PROBLEM DETAILS: List every line in the records below that contains the word "browser", copying each line in full.

DATASET EXTRACT:
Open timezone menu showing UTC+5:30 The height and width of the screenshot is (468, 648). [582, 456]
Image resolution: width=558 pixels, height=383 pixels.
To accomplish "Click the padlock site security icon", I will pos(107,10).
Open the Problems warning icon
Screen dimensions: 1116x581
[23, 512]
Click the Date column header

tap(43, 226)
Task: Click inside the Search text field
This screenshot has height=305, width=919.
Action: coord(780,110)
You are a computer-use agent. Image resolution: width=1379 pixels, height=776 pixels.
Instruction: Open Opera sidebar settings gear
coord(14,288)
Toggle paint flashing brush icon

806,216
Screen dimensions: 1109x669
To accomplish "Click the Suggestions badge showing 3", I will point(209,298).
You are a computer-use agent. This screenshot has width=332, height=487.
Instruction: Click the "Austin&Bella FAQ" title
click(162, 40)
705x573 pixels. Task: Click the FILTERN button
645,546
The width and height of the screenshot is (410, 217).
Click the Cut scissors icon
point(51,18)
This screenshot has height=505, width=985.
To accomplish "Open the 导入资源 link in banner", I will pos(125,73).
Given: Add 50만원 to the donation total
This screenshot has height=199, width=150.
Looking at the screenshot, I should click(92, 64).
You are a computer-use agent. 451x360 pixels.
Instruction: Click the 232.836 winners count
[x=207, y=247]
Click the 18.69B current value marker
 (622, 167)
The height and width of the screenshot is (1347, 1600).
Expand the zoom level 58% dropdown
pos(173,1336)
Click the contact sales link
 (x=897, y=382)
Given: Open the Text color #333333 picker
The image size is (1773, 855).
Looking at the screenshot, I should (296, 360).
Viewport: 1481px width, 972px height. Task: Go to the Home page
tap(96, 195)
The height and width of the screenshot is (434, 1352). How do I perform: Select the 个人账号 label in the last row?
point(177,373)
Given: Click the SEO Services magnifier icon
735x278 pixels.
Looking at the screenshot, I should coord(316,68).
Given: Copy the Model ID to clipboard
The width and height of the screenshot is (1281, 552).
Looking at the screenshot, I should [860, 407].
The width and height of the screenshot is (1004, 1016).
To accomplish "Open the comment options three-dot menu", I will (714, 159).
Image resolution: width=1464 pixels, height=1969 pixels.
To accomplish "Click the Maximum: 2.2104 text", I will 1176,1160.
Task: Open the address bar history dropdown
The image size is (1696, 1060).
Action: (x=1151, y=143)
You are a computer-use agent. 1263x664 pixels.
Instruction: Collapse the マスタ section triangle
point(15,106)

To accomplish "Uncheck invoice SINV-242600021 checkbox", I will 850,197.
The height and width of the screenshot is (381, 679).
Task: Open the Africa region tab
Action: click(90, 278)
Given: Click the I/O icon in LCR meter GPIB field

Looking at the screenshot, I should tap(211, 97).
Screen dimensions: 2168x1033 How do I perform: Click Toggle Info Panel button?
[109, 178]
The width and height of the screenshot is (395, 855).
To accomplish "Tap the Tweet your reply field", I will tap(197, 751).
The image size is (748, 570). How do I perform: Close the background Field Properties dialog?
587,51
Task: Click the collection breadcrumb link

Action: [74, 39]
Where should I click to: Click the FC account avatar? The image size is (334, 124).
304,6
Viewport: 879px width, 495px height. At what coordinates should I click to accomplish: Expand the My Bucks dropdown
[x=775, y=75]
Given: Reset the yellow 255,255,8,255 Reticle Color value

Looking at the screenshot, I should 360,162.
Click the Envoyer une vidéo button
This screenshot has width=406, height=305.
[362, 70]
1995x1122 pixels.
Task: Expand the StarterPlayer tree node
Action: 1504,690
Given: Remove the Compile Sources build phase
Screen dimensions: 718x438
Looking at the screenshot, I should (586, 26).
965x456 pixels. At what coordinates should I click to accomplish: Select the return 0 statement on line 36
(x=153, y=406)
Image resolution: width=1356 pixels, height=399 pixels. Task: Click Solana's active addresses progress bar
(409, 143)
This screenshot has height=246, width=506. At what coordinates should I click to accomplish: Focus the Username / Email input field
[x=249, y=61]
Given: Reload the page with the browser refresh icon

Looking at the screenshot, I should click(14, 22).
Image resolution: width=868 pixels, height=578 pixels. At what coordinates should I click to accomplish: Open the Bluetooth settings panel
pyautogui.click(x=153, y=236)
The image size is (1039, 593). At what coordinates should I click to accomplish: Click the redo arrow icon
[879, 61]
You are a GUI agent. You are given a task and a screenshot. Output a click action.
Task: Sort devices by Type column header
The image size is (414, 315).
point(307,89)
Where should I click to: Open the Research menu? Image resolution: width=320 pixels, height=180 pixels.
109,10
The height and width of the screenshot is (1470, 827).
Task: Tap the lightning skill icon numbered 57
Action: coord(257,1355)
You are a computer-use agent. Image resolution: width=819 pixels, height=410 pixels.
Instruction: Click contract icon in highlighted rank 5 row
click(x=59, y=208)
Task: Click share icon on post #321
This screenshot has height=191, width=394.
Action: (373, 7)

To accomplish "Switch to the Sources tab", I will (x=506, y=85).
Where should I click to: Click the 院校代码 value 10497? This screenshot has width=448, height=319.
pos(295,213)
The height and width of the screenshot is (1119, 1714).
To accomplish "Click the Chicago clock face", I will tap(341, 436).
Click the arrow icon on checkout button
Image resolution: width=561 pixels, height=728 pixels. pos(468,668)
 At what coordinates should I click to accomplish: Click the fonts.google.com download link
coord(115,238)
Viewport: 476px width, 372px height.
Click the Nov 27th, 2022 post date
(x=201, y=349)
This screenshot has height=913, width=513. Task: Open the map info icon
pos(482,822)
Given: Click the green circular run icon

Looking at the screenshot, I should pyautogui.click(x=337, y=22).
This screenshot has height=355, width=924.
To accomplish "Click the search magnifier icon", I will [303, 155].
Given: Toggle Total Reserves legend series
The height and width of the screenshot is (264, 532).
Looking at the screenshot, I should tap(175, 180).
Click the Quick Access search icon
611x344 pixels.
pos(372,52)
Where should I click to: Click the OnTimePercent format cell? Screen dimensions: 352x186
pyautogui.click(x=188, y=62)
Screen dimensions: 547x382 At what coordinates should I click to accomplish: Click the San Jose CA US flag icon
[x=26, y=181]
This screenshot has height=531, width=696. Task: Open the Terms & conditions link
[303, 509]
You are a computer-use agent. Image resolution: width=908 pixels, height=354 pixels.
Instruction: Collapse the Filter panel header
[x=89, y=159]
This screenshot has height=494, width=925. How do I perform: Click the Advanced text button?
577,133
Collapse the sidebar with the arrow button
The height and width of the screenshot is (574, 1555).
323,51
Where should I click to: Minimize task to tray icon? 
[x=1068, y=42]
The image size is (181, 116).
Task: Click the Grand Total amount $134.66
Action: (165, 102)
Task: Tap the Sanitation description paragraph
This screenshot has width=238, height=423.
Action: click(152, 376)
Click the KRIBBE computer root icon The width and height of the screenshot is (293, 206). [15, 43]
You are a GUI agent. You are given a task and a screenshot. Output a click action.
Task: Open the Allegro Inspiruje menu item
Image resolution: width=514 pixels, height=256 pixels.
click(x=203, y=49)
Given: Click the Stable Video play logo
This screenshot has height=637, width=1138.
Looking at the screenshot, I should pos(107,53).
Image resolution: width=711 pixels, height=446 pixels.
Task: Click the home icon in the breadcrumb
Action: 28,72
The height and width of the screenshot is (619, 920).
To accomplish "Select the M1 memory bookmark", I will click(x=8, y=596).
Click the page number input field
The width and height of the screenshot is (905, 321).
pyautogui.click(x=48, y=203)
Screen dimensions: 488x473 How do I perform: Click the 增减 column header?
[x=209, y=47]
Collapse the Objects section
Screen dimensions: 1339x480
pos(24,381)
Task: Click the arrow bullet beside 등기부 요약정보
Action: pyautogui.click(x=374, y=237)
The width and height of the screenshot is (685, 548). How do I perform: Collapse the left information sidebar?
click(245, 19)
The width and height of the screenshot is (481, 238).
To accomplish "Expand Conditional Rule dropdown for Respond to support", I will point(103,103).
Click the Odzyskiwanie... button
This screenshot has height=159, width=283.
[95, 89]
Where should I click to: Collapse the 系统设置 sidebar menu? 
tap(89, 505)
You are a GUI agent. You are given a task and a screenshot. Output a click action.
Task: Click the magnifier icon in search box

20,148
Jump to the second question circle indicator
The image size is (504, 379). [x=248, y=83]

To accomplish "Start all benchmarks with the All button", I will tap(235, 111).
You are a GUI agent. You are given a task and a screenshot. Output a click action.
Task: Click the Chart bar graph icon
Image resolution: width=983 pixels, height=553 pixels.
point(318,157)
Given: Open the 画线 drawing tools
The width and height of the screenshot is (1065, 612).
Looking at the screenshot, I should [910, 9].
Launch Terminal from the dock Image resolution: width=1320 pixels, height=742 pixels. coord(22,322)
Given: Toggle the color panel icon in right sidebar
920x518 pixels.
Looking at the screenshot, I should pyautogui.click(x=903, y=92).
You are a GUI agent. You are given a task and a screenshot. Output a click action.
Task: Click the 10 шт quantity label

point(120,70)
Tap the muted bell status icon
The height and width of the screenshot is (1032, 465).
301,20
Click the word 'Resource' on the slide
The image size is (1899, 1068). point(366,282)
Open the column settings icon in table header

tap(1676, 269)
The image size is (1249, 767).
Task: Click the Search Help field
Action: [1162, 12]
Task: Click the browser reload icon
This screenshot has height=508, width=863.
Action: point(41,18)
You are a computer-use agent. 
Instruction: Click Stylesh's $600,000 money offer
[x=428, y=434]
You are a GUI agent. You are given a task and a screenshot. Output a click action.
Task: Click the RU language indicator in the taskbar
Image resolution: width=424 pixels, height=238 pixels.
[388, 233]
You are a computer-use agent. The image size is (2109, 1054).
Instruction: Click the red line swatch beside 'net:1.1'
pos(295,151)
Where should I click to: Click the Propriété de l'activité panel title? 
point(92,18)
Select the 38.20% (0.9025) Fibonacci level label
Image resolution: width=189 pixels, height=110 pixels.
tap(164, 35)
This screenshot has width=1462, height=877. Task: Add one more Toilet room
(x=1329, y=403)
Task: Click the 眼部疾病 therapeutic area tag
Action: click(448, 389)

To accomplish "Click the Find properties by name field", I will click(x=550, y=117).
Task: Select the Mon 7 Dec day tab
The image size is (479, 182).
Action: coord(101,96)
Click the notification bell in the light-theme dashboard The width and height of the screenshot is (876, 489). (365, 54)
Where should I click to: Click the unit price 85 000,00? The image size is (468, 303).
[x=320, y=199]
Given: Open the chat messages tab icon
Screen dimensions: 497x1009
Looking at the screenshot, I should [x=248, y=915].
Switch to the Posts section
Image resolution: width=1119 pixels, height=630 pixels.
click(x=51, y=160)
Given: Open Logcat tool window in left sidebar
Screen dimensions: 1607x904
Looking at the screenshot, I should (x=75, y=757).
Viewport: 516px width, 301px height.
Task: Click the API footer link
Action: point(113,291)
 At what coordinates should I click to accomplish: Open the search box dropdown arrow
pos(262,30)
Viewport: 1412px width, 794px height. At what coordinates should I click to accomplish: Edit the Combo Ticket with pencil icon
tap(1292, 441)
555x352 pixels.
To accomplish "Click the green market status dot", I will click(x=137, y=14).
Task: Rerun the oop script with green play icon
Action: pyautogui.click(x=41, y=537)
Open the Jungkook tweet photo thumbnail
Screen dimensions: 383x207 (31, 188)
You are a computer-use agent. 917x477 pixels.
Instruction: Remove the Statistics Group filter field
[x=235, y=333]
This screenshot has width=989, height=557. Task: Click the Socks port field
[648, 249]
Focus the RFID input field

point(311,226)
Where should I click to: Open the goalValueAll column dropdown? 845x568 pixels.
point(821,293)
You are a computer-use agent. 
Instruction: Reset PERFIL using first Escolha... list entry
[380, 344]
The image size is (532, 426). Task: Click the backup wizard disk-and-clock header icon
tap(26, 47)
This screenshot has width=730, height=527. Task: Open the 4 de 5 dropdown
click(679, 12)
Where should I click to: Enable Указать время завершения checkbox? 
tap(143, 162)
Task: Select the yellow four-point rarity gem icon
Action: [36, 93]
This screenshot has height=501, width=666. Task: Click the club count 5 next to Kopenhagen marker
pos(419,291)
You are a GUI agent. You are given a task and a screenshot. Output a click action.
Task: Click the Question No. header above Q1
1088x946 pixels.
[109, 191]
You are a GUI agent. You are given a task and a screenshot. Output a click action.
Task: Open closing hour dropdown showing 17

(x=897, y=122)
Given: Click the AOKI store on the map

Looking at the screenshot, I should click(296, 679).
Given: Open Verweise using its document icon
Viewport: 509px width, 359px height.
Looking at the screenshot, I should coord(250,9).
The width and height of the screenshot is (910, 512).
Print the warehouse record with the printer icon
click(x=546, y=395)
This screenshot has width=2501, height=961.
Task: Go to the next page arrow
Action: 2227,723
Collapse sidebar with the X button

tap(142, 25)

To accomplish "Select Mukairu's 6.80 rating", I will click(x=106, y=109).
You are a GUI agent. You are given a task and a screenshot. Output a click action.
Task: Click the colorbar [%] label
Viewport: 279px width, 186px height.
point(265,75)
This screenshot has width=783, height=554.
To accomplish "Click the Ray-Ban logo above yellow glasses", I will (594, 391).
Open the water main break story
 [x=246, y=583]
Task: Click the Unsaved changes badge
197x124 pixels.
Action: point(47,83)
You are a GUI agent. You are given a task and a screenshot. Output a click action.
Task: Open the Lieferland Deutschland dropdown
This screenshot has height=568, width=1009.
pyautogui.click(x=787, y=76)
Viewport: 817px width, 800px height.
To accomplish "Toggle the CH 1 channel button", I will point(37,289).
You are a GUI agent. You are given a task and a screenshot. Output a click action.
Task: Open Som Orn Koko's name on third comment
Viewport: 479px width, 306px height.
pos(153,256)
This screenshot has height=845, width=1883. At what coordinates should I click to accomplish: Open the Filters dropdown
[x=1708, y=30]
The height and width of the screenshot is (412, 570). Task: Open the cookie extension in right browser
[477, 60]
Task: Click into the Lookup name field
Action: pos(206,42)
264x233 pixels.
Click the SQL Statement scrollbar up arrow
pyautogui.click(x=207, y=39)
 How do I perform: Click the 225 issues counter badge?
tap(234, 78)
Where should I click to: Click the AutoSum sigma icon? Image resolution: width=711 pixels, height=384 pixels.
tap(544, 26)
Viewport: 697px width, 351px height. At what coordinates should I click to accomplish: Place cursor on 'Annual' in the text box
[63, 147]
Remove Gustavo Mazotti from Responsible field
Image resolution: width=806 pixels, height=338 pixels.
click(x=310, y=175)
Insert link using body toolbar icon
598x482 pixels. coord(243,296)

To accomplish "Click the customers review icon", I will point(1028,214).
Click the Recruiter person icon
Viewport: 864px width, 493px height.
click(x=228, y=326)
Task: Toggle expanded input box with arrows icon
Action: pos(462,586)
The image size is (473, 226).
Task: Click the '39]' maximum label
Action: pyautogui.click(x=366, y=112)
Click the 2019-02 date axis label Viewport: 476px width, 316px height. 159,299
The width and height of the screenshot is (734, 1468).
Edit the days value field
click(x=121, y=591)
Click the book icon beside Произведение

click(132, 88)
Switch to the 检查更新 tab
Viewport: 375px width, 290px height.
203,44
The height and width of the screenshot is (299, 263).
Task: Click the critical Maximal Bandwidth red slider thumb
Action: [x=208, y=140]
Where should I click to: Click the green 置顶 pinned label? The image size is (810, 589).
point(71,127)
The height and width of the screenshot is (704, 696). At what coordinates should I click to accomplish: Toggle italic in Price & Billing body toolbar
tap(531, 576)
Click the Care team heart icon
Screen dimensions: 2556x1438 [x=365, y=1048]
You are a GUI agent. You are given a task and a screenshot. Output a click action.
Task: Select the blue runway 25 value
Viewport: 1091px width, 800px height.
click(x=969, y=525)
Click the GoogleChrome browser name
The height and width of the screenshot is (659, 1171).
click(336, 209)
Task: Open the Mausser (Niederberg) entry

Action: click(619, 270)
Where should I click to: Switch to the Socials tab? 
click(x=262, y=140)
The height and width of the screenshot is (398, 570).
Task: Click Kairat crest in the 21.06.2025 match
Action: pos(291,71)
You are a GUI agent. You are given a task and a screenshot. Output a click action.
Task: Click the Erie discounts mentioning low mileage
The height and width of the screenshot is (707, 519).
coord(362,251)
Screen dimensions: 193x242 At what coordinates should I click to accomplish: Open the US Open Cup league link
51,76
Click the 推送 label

EXERCISE RESULT:
Given: Reload the page with the browser refresh icon
Task: Click the browser reload icon
The height and width of the screenshot is (412, 570). Task: Open the cookie extension in right browser
Click the GoogleChrome browser name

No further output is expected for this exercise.